Aviez-vous le sentiment de plonger dans le passé en travaillant en noir et blanc et en 35 mm ?
Au début du film, on peut trouver le noir et blanc naturel, puisqu’il s’agit d’images venues du passé. Pilar, la voisine d’Aurora (le personnage principal – ndlr), regarde un vieux film où il est question de fantômes, de l’impossibilité d’échapper à la mémoire puisque l’explorateur est mangé par un crocodile mais que celui-ci devient mélancolique. Lorsque l’on passe dans la salle de cinéma où est Pilar, le noir et blanc persiste parce que c’est la même histoire qui se poursuit. Pour moi, le noir et blanc est une atmosphère générale, un état d’esprit. La partie contemporaine de Tabou se situe après Noël, et dans la ville il y a des décorations, des guirlandes. Je me suis dit que filmer ces lumières en noir et blanc rendrait les choses tristes. On appelle Lisbonne « la Ville Blanche », moi je la vois comme une ville âgée, sombre et mélancolique. Le présent y est aussi vieux que le passé. Je voulais filmer une vieille femme en train de mourir, donc littéralement de disparaître, et faire dialoguer ça avec un cinéma disparu, le cinéma muet. C’est aussi pour ça que je filme en pellicule et en noir et blanc. La matière de mon film est aussi en train de disparaître.
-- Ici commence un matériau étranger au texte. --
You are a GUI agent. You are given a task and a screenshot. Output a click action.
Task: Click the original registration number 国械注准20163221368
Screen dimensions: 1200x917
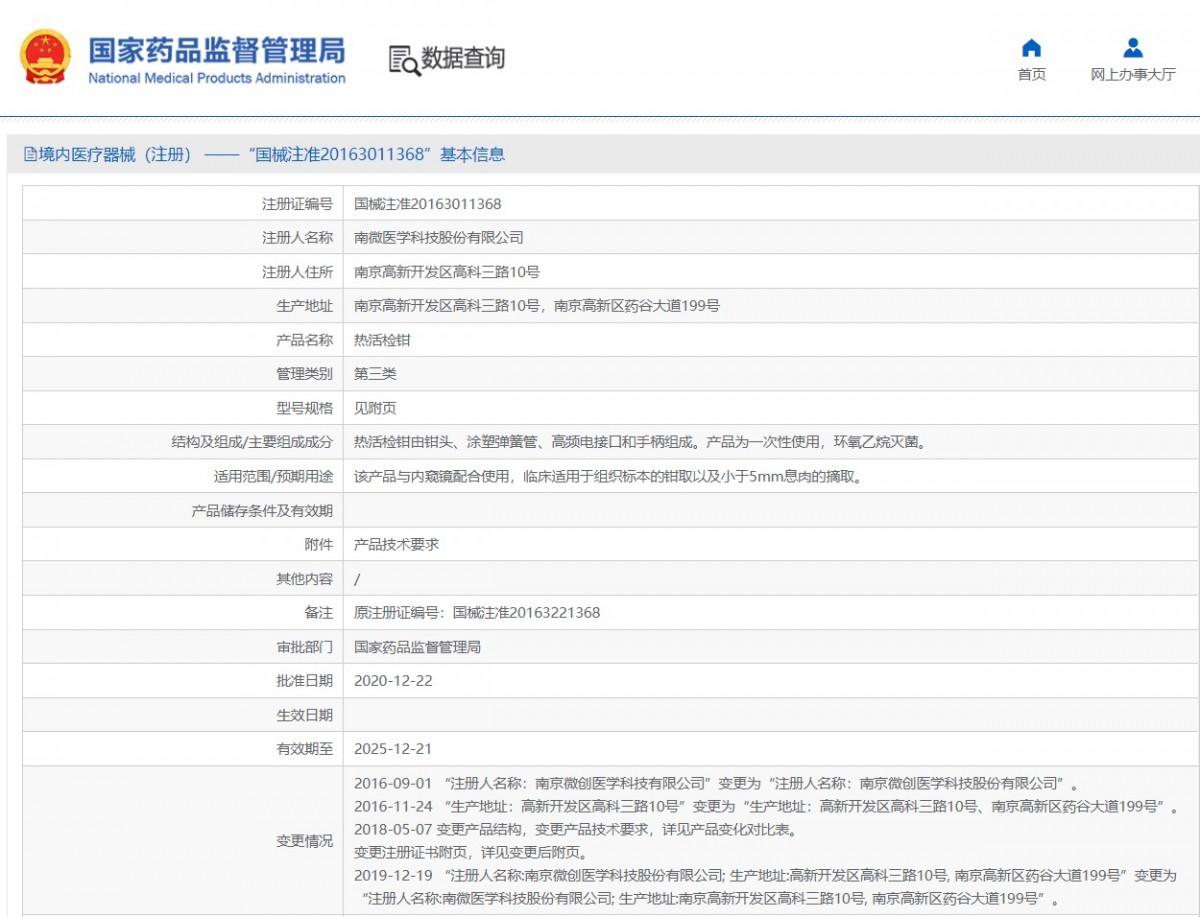click(x=526, y=613)
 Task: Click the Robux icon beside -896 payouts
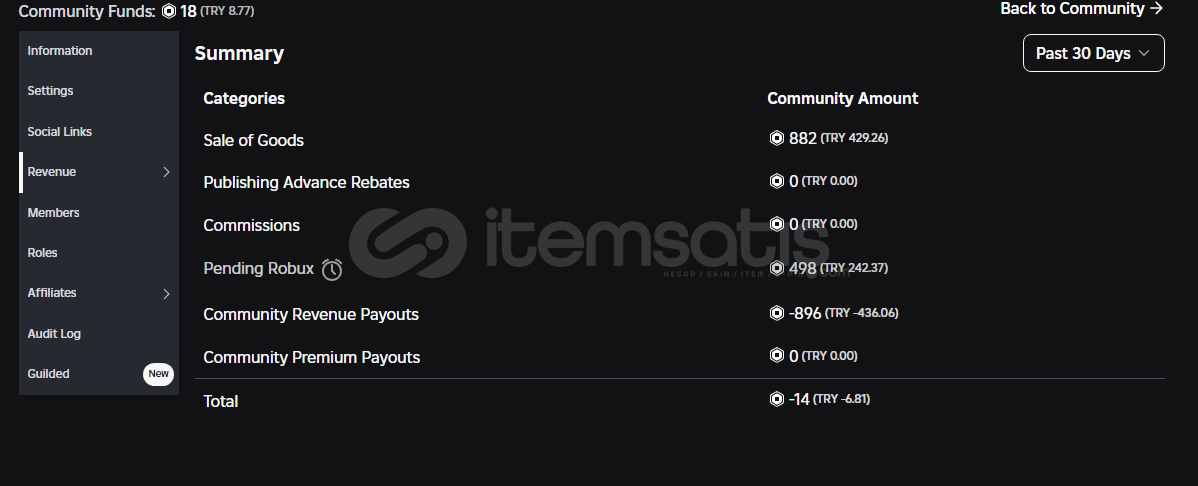[x=776, y=313]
Quels étaient vos fantômes de cinéma ?
Je suis hanté par des films, bien sûr, mais comme j’ai une mauvaise mémoire, je mélange tout. Donc il se dessine dans mon esprit une constellation de films vus, qui deviennent inséparables. J’avais bien sûr Tabou de F. W. Murnau en tête. J’ai programmé Silvestre de João César Monteiro au festival de La Roche-sur-Yon car dans ce film, pour recréer du romantisme, le réalisateur use d’artifices, il tourne en studio, tout semble faux. C’est à la fois romanesque et pauvre.
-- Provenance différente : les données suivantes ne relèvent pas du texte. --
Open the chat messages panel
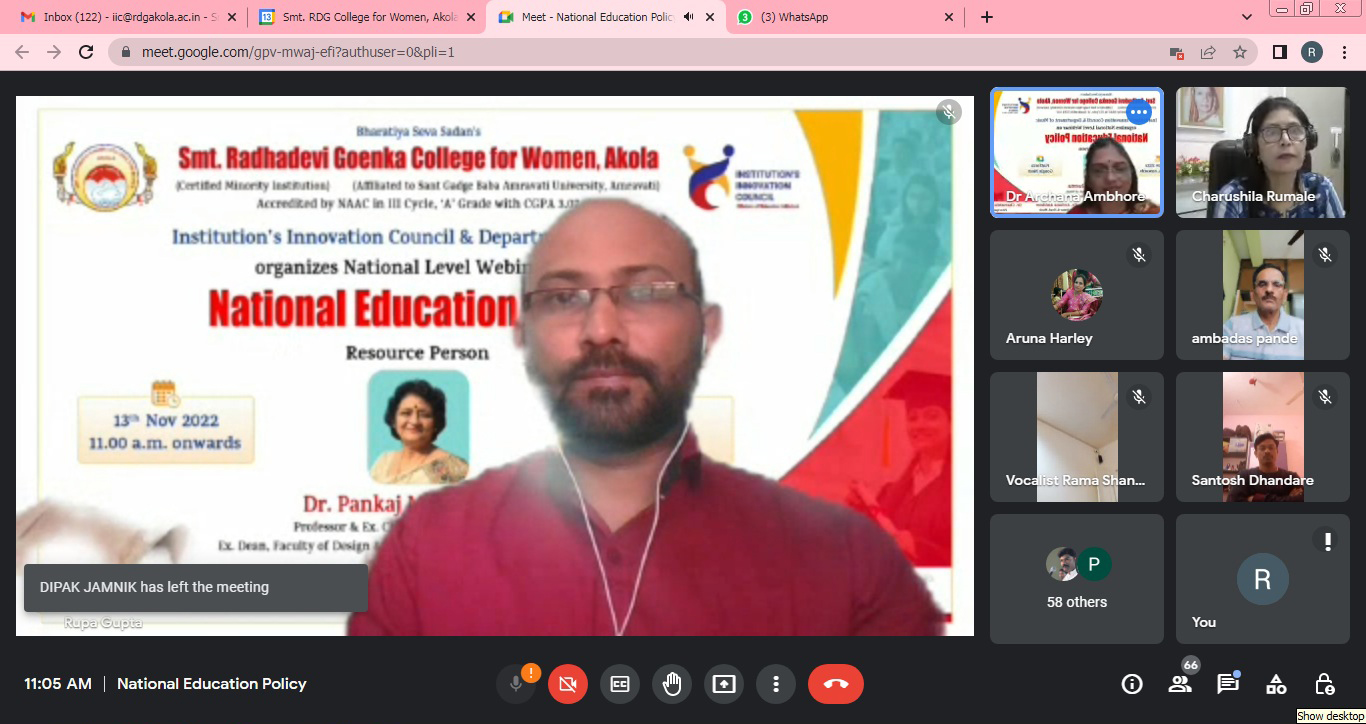1366x724 pixels. point(1228,684)
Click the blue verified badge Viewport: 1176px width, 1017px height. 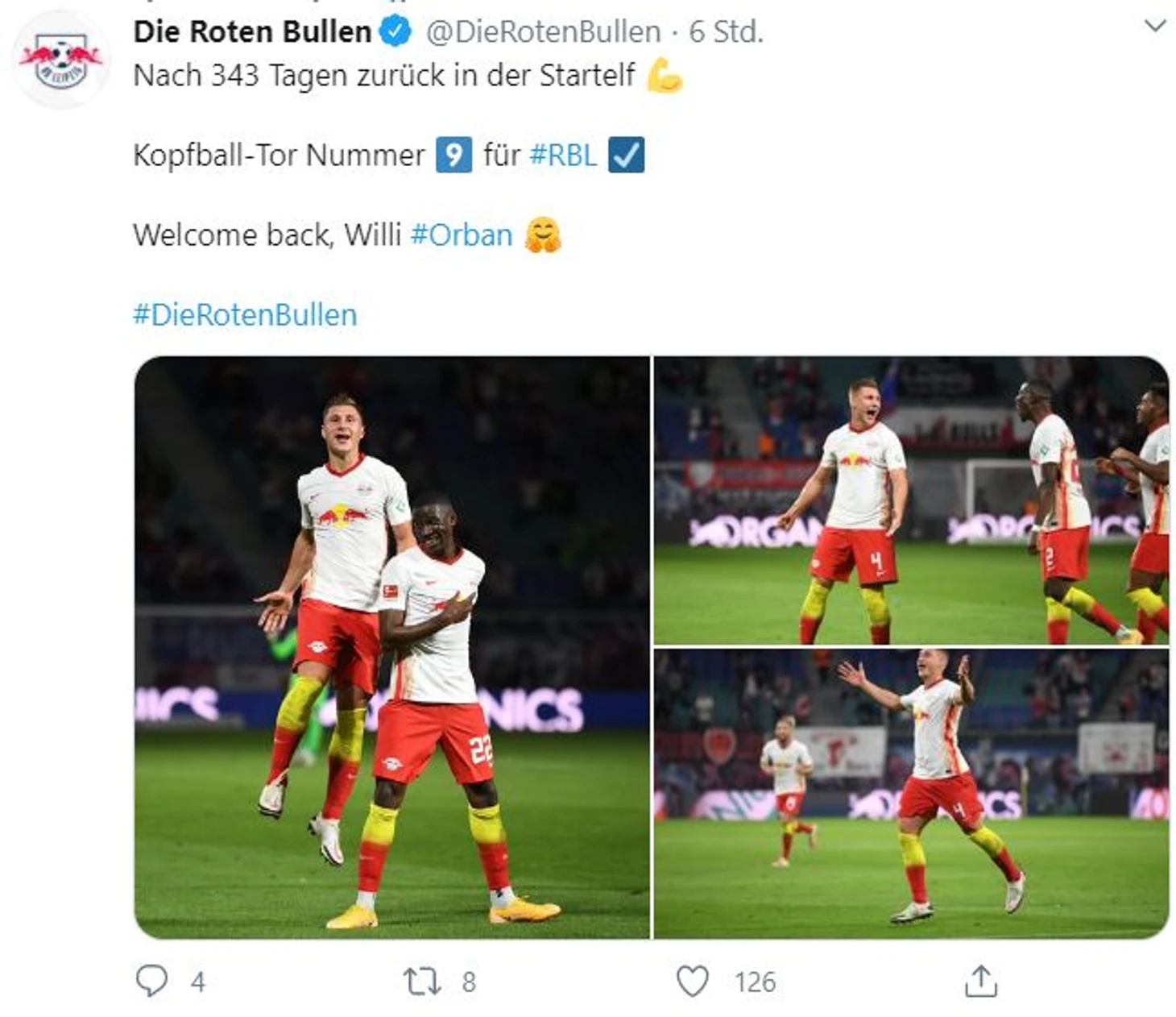pyautogui.click(x=395, y=32)
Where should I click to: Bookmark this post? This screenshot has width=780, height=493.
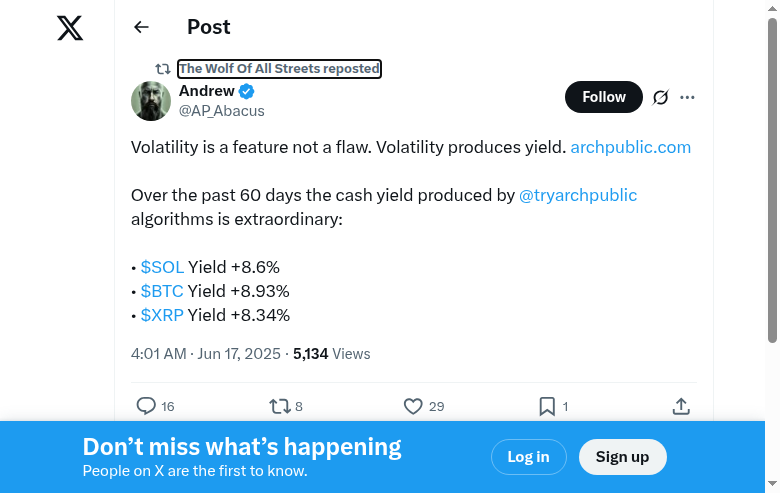pyautogui.click(x=547, y=406)
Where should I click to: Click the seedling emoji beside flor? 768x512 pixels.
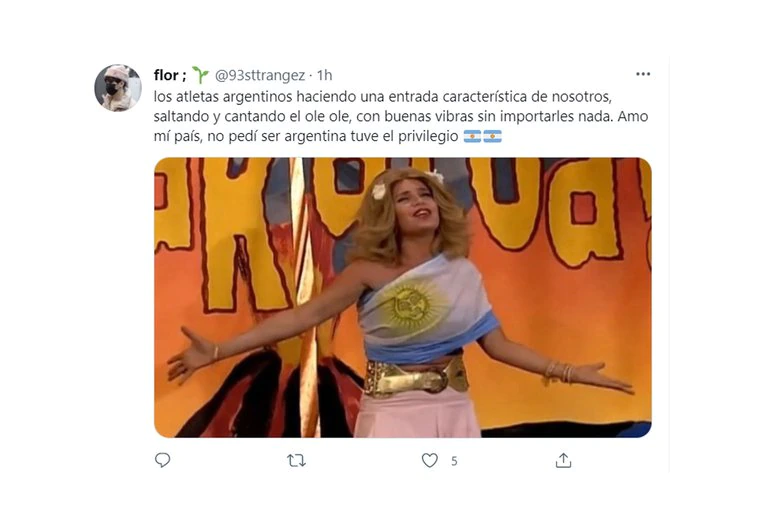(200, 75)
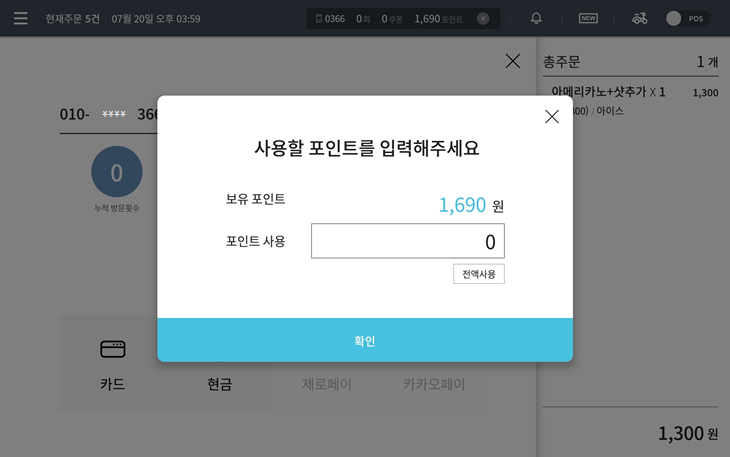The width and height of the screenshot is (730, 457).
Task: Select 현금 cash payment
Action: click(219, 384)
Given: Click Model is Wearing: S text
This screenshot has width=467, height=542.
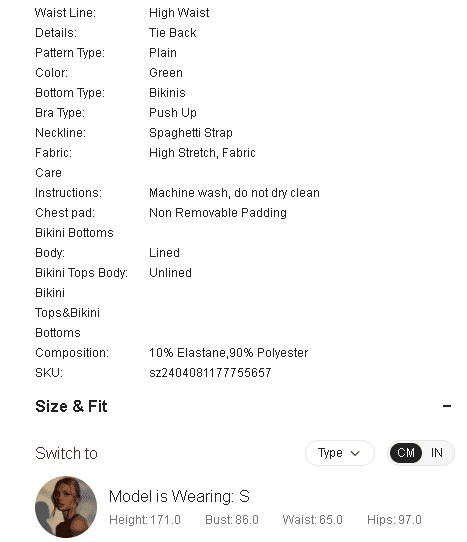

En commençant par le présent pour ensuite dévoiler le passé, la mélancolie de Tabou est renforcée : on sait les images révolues, on a vu mourir Aurora…
Oui, je voulais arriver au « paradis » après le « paradis perdu » pour que le spectateur soit lucide. J’avais cette idée de structure dès le départ. Pour moi, le film s’ouvre sur une sensation de gueule de bois assez vague, et ce n’est qu’après qu’on accède à l’ivresse. Mais cette ivresse est amère. Le mélodrame premier degré de la seconde partie est avant tout une histoire de fantômes. Je filme un monde disparu. Un ami m’a dit un jour : « Le seul paradis possible, c’est la mémoire. » On ne sait même pas si cette histoire est la vérité, si c’est Ventura (l’ancien amant d’Aurora – ndlr) qui est fou ou Pilar qui a envie d’entendre une belle histoire d’amour et d’aventures. L’Afrique que je filme a été inventée par le cinéma américain, de Tarzan à Out of Africa.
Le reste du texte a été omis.